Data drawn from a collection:
▼

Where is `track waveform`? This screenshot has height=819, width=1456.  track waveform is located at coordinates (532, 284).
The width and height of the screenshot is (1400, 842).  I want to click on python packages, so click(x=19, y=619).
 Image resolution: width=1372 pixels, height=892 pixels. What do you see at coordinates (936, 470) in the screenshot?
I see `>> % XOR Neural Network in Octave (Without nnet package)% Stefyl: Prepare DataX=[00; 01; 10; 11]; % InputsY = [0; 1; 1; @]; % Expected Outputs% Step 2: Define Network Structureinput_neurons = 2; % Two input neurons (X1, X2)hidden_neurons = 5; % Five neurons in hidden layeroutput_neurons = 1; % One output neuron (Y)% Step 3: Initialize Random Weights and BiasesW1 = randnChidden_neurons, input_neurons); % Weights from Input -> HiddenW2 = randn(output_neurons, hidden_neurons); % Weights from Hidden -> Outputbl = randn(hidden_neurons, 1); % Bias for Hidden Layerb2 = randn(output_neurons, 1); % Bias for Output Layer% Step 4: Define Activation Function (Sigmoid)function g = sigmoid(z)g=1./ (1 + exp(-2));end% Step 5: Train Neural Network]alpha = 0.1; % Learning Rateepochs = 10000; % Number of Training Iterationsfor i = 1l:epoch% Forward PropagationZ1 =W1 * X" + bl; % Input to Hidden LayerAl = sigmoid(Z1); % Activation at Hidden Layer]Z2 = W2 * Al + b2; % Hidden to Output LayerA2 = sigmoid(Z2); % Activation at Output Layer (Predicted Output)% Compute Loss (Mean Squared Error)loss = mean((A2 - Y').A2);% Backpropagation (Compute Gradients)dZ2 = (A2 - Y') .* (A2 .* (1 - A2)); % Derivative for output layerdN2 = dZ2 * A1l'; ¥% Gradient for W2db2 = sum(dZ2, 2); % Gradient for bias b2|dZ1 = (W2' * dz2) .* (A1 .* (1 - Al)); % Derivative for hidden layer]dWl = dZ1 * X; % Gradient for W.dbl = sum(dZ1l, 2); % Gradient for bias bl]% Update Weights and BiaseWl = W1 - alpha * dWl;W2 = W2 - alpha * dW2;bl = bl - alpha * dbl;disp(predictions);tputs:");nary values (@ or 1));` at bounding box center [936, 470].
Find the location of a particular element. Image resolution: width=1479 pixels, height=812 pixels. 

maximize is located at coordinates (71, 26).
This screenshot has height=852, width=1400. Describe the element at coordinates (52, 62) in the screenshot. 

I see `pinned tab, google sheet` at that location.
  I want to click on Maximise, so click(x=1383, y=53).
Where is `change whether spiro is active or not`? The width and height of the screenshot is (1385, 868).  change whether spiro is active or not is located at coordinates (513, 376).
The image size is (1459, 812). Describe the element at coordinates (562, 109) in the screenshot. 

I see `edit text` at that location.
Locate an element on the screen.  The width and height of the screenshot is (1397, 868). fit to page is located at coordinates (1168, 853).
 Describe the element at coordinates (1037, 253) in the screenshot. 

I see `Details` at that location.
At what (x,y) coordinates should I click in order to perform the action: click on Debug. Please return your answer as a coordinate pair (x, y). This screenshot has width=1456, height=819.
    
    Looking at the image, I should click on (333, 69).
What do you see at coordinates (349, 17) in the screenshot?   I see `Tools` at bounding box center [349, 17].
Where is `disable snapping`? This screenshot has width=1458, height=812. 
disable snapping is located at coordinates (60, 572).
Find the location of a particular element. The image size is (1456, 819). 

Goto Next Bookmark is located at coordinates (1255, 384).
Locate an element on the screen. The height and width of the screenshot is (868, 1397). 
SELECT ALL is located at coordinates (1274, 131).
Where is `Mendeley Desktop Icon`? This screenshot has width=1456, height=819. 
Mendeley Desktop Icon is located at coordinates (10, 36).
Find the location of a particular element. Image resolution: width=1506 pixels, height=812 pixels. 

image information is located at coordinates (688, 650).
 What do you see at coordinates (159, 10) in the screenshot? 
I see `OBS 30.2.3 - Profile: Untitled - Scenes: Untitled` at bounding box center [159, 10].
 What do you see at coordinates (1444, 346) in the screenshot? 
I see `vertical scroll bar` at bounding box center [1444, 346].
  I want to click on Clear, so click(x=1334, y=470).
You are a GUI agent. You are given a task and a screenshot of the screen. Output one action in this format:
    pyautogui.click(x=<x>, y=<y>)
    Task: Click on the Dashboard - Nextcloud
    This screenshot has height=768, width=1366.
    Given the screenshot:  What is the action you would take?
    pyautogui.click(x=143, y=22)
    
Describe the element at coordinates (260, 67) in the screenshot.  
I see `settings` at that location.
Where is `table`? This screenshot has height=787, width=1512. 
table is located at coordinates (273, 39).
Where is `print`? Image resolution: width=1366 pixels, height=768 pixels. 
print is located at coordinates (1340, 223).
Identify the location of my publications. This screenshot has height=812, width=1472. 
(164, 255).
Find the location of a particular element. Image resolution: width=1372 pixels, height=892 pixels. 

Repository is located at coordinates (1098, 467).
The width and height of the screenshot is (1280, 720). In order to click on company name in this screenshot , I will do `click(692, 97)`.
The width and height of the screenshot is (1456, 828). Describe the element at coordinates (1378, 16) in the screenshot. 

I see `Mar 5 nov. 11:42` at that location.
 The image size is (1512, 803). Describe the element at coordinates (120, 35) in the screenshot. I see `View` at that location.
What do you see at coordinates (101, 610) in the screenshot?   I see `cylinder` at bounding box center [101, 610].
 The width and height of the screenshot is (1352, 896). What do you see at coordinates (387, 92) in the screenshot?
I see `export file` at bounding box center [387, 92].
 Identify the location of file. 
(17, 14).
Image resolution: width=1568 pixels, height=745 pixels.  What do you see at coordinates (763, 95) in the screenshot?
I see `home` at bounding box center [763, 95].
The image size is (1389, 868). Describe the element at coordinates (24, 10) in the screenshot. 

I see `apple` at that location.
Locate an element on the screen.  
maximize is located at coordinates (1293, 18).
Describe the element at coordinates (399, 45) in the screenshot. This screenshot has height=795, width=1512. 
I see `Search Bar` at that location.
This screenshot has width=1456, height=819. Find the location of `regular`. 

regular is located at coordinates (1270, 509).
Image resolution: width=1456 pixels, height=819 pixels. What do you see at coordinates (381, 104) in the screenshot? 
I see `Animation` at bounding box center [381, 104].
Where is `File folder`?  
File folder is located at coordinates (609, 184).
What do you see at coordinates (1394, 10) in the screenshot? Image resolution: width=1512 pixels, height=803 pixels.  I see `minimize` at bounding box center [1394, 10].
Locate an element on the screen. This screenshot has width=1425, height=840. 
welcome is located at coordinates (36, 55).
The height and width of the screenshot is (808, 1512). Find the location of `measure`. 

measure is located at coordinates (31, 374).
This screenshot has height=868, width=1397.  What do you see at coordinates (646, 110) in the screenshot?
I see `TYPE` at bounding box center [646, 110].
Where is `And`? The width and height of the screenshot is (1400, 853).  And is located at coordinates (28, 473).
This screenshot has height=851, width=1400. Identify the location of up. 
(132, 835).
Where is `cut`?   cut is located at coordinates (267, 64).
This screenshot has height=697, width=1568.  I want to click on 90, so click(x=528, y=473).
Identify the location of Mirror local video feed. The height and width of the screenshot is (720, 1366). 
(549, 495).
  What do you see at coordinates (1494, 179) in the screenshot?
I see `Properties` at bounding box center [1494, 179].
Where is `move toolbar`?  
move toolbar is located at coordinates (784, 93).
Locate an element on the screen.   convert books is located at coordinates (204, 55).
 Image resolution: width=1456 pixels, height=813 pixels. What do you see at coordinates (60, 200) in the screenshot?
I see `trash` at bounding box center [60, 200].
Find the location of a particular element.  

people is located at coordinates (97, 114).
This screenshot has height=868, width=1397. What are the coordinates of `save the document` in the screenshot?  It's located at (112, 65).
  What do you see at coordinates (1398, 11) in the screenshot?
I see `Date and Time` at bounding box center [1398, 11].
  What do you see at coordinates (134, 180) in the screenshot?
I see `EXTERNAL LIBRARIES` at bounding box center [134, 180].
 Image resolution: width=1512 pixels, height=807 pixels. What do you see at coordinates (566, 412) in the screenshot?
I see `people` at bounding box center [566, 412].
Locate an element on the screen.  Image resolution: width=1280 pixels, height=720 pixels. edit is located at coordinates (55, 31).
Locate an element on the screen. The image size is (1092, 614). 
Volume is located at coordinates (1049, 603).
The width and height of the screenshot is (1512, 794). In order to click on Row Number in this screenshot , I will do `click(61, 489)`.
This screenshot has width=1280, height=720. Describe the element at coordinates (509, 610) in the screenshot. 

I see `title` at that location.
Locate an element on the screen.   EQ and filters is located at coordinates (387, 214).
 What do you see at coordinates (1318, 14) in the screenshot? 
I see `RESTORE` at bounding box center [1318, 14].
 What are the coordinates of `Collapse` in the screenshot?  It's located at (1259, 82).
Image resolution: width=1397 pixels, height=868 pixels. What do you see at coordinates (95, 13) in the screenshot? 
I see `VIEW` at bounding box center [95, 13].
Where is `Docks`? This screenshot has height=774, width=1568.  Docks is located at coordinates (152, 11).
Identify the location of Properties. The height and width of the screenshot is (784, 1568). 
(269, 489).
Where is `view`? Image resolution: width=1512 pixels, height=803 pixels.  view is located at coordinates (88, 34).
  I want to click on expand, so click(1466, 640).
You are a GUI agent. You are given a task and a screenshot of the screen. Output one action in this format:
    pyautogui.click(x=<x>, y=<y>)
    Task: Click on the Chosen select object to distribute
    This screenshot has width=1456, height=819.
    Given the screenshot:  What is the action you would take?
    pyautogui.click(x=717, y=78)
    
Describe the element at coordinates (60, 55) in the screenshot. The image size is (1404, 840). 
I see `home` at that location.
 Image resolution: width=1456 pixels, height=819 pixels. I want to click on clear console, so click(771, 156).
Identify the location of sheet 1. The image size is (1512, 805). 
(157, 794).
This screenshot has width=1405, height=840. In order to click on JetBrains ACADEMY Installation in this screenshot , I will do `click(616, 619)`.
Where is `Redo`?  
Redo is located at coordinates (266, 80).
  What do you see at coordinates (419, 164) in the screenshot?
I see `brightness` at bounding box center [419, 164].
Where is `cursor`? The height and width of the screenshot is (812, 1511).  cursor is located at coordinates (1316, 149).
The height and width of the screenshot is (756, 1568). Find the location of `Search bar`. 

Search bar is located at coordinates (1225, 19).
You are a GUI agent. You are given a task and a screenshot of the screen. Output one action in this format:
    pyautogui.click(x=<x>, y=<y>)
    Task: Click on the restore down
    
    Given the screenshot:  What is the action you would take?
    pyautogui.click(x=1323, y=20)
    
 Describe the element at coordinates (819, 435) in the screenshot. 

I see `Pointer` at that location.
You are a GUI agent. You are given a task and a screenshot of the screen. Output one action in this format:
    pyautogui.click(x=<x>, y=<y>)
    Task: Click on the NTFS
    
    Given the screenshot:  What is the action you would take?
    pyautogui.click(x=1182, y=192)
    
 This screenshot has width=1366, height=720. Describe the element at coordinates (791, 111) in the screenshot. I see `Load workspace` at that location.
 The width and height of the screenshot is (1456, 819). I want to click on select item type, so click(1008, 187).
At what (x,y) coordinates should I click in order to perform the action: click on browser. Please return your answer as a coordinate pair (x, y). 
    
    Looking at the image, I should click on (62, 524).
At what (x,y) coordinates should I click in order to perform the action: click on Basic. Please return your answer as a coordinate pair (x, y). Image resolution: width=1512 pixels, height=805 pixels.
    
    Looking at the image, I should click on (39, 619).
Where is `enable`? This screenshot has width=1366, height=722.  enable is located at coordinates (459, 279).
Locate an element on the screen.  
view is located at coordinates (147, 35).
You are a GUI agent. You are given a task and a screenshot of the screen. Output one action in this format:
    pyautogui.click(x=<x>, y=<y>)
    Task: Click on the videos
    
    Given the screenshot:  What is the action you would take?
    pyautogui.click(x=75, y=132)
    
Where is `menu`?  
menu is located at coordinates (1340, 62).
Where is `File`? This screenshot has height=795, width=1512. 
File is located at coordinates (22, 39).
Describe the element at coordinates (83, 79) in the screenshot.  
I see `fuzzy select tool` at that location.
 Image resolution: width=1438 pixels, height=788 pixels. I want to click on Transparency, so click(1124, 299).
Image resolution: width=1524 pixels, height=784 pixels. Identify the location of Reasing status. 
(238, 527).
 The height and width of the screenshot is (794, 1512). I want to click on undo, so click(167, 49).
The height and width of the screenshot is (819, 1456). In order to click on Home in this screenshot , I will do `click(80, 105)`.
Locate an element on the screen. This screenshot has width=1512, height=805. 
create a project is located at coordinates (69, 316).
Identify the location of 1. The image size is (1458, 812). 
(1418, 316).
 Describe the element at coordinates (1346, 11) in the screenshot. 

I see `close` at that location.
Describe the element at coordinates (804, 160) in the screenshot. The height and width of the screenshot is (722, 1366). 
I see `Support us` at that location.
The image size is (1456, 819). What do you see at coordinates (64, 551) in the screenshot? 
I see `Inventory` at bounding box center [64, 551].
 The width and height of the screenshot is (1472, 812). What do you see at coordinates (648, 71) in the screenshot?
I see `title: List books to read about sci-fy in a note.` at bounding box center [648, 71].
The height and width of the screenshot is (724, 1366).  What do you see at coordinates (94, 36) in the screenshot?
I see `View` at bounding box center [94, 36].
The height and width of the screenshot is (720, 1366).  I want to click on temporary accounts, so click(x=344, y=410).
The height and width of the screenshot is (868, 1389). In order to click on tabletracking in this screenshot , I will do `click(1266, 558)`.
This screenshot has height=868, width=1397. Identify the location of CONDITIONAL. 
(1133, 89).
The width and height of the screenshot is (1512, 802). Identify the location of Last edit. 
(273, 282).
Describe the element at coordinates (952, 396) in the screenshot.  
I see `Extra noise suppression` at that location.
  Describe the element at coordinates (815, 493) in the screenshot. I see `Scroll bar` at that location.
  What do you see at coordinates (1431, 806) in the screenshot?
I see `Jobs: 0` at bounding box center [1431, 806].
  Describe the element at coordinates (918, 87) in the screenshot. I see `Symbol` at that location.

▲

— What you will do —
Which lines in the listing above contain the string "pair"? Collect every one of them.

— Solution to this exercise —
At what (x,y) coordinates should I click in order to perform the action: click on Debug. Please return your answer as a coordinate pair (x, y). This screenshot has width=1456, height=819.
At what (x,y) coordinates should I click in order to perform the action: click on browser. Please return your answer as a coordinate pair (x, y). 
At what (x,y) coordinates should I click in order to perform the action: click on Basic. Please return your answer as a coordinate pair (x, y). Image resolution: width=1512 pixels, height=805 pixels.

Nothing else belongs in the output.